**Problem:** Go through the listing below and state how many lines hold the word "question", giving only the number.

**Given data:**
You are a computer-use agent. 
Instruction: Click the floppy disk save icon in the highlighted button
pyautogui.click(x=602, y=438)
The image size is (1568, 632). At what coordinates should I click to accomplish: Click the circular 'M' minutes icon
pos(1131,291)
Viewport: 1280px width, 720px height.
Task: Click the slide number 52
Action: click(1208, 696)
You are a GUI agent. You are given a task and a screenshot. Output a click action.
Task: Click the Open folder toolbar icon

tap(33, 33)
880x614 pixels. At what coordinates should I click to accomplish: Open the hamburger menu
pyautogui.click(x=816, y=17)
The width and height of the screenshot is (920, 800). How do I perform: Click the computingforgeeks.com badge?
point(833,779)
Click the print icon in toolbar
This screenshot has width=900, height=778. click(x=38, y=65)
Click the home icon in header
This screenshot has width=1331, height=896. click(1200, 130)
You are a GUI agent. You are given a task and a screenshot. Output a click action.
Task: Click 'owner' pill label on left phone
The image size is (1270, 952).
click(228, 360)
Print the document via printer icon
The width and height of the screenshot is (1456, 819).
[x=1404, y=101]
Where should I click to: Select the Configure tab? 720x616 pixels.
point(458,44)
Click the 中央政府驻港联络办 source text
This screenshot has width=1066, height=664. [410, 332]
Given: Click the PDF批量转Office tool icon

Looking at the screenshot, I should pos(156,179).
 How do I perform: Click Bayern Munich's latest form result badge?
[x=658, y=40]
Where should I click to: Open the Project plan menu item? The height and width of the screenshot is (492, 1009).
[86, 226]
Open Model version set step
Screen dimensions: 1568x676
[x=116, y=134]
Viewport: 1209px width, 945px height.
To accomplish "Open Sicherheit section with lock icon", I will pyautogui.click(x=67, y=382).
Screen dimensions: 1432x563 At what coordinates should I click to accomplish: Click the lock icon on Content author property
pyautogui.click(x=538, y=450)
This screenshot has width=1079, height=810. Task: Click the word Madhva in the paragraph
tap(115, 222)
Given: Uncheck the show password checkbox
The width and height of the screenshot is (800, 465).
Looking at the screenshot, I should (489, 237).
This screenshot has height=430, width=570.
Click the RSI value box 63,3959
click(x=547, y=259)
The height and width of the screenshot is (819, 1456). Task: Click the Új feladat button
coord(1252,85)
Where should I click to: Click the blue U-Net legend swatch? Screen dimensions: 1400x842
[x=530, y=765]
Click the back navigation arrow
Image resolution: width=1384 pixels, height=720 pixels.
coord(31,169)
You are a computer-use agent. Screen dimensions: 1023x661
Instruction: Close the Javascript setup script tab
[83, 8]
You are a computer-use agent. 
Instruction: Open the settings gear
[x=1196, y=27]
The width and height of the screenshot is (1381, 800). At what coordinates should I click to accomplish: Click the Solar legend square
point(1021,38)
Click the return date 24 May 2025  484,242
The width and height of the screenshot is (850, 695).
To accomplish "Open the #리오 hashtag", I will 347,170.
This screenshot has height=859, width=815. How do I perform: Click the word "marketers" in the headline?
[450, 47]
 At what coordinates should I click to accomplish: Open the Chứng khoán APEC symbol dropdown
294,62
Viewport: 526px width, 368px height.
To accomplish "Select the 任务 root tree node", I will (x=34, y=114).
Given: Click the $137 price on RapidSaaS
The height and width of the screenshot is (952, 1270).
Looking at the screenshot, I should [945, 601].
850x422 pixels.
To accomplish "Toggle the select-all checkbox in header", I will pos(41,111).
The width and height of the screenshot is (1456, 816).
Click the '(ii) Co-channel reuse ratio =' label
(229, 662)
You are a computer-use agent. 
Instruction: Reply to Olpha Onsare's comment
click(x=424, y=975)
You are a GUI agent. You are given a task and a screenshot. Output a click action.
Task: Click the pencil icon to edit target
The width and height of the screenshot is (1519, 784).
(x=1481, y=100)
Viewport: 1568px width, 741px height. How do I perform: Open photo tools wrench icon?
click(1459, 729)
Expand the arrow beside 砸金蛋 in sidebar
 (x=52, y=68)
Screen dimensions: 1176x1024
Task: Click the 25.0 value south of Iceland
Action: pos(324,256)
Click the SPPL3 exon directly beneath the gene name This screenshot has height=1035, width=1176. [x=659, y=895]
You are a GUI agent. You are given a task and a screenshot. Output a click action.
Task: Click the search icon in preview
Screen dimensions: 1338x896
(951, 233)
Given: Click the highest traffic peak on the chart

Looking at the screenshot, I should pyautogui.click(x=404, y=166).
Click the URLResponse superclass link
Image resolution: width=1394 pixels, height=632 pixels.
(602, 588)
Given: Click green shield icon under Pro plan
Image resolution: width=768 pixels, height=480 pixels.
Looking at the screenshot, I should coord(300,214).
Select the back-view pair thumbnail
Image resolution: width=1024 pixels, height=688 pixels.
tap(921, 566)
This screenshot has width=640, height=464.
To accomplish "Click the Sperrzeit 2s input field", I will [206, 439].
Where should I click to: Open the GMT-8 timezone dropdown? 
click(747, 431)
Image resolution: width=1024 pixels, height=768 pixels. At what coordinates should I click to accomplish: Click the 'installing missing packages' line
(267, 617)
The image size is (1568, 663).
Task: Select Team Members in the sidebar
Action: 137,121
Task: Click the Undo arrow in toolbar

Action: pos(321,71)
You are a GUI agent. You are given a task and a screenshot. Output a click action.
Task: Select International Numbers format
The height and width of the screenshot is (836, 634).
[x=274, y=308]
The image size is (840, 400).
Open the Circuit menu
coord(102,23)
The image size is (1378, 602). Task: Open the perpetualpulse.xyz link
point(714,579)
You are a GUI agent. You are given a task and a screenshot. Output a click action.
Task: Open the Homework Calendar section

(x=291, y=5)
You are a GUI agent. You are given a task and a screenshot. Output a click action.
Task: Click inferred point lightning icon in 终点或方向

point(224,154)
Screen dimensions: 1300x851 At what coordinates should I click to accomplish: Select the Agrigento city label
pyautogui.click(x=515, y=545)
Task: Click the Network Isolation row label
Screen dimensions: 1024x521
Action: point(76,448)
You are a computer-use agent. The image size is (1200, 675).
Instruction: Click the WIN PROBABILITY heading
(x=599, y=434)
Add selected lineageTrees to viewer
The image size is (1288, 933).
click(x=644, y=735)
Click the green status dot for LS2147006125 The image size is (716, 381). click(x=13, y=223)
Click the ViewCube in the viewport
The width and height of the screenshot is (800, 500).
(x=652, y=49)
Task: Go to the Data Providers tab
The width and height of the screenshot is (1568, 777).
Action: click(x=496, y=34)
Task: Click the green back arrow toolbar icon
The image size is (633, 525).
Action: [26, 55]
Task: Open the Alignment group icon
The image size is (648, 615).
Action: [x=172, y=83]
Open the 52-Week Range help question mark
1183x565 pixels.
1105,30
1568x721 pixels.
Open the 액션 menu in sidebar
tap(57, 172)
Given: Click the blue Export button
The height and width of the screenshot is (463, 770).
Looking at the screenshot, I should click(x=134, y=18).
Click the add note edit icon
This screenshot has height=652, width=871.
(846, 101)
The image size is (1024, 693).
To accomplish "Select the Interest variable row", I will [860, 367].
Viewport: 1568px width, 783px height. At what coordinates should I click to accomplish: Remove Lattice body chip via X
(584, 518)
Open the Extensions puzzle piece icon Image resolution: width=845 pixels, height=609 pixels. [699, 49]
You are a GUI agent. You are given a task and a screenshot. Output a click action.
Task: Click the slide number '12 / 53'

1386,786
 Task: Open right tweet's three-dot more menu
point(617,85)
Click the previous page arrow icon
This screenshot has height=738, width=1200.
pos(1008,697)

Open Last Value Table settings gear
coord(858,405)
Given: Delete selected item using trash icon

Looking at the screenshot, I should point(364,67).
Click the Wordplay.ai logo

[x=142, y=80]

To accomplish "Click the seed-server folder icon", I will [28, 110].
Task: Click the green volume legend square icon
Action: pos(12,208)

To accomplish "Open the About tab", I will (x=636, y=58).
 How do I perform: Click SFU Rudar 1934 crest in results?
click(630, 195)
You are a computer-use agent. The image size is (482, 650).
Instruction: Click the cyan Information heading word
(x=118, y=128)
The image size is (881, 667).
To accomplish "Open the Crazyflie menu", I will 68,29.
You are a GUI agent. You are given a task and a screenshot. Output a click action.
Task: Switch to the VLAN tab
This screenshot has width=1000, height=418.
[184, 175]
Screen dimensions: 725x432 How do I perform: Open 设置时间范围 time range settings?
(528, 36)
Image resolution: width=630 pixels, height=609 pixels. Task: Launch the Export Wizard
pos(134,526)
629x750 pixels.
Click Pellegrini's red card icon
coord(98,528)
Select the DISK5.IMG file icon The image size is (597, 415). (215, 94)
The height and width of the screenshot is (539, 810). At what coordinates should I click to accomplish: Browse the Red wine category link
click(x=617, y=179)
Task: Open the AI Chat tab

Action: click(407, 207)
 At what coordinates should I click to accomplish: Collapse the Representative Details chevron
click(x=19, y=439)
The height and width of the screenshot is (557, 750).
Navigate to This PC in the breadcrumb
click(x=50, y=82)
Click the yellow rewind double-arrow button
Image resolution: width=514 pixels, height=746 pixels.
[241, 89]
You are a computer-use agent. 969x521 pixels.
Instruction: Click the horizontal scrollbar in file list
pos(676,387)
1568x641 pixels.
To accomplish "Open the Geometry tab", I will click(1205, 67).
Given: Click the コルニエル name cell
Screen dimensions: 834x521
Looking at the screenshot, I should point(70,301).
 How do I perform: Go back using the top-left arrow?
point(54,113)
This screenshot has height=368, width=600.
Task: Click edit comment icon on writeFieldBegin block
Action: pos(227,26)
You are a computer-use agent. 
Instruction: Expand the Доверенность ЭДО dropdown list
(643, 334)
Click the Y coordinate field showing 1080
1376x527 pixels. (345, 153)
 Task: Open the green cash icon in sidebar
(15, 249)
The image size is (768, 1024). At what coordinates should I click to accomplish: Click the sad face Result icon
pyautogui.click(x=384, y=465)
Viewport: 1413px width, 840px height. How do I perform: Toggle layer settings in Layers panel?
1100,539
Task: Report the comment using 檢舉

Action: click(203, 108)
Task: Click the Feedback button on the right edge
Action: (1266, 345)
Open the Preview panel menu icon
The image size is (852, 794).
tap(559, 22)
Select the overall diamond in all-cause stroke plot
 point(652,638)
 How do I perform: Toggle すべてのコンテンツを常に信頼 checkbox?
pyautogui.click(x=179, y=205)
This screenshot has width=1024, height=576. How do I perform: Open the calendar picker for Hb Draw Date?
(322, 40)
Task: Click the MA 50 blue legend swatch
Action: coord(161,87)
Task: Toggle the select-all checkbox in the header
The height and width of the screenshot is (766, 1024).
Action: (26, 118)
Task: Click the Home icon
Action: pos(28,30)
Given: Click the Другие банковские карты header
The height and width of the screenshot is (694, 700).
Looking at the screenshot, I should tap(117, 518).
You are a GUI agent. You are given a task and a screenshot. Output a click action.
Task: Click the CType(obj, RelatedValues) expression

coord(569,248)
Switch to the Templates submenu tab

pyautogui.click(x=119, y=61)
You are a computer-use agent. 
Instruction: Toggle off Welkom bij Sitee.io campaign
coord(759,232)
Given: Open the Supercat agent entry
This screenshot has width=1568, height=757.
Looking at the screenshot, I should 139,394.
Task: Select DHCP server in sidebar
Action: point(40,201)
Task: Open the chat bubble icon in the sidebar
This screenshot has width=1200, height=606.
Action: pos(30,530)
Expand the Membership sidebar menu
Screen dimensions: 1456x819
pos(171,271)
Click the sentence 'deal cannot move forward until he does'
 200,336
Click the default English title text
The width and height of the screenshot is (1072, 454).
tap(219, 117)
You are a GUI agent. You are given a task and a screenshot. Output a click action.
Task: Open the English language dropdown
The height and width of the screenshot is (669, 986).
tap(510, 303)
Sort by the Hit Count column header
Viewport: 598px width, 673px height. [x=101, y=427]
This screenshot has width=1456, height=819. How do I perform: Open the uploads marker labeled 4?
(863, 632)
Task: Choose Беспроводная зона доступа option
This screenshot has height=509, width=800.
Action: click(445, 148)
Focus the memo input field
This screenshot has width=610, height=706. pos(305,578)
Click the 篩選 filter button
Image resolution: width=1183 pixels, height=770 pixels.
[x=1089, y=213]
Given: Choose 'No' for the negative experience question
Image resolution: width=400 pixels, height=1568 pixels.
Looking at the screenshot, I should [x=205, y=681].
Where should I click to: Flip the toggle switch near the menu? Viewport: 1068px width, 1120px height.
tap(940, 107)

**Solution for this task:** 2